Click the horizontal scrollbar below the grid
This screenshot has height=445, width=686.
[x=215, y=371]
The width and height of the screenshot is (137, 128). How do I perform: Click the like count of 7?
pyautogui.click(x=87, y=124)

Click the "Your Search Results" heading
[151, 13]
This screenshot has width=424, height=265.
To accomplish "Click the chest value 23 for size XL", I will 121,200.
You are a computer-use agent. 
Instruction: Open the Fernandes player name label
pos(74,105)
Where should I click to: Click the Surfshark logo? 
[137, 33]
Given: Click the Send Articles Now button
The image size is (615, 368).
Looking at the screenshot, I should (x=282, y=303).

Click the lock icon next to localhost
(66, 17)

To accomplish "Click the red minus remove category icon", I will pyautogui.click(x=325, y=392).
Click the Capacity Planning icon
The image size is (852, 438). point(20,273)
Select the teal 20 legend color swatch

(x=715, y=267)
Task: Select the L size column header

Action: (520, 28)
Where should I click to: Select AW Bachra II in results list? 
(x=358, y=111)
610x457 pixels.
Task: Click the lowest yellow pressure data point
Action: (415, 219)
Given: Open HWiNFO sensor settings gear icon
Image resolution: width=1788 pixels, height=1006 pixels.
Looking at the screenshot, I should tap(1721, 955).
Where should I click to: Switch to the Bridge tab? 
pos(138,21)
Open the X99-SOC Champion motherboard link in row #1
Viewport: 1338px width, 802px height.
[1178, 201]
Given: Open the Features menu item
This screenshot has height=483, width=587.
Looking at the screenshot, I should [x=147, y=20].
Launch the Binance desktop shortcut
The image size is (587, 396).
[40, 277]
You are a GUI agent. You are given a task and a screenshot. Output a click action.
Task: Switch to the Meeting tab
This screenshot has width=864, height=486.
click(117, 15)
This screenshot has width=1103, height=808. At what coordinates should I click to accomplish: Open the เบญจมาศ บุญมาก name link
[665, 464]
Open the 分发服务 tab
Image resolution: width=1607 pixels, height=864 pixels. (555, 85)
◇ ◇ ◇ ◇
* **THE EXERCISE**
Reproduce all of the records above line for line, with no changes.

* **THE COMPLETED TASK**
Click the horizontal scrollbar below the grid
This screenshot has height=445, width=686.
[x=215, y=371]
The width and height of the screenshot is (137, 128). How do I perform: Click the like count of 7?
pyautogui.click(x=87, y=124)

Click the "Your Search Results" heading
[151, 13]
This screenshot has width=424, height=265.
To accomplish "Click the chest value 23 for size XL", I will 121,200.
You are a computer-use agent. 
Instruction: Open the Fernandes player name label
pos(74,105)
Where should I click to: Click the Surfshark logo? 
[137, 33]
Given: Click the Send Articles Now button
The image size is (615, 368).
Looking at the screenshot, I should (x=282, y=303).

Click the lock icon next to localhost
(66, 17)

To accomplish "Click the red minus remove category icon", I will pyautogui.click(x=325, y=392).
Click the Capacity Planning icon
The image size is (852, 438). point(20,273)
Select the teal 20 legend color swatch

(x=715, y=267)
Task: Select the L size column header

Action: (520, 28)
Where should I click to: Select AW Bachra II in results list? 
(x=358, y=111)
610x457 pixels.
Task: Click the lowest yellow pressure data point
Action: (415, 219)
Given: Open HWiNFO sensor settings gear icon
Image resolution: width=1788 pixels, height=1006 pixels.
Looking at the screenshot, I should tap(1721, 955).
Where should I click to: Switch to the Bridge tab? 
pos(138,21)
Open the X99-SOC Champion motherboard link in row #1
Viewport: 1338px width, 802px height.
[1178, 201]
Given: Open the Features menu item
This screenshot has height=483, width=587.
Looking at the screenshot, I should [x=147, y=20].
Launch the Binance desktop shortcut
The image size is (587, 396).
[40, 277]
You are a GUI agent. You are given a task and a screenshot. Output a click action.
Task: Switch to the Meeting tab
This screenshot has width=864, height=486.
click(117, 15)
This screenshot has width=1103, height=808. At what coordinates should I click to accomplish: Open the เบญจมาศ บุญมาก name link
[665, 464]
Open the 分发服务 tab
Image resolution: width=1607 pixels, height=864 pixels. (555, 85)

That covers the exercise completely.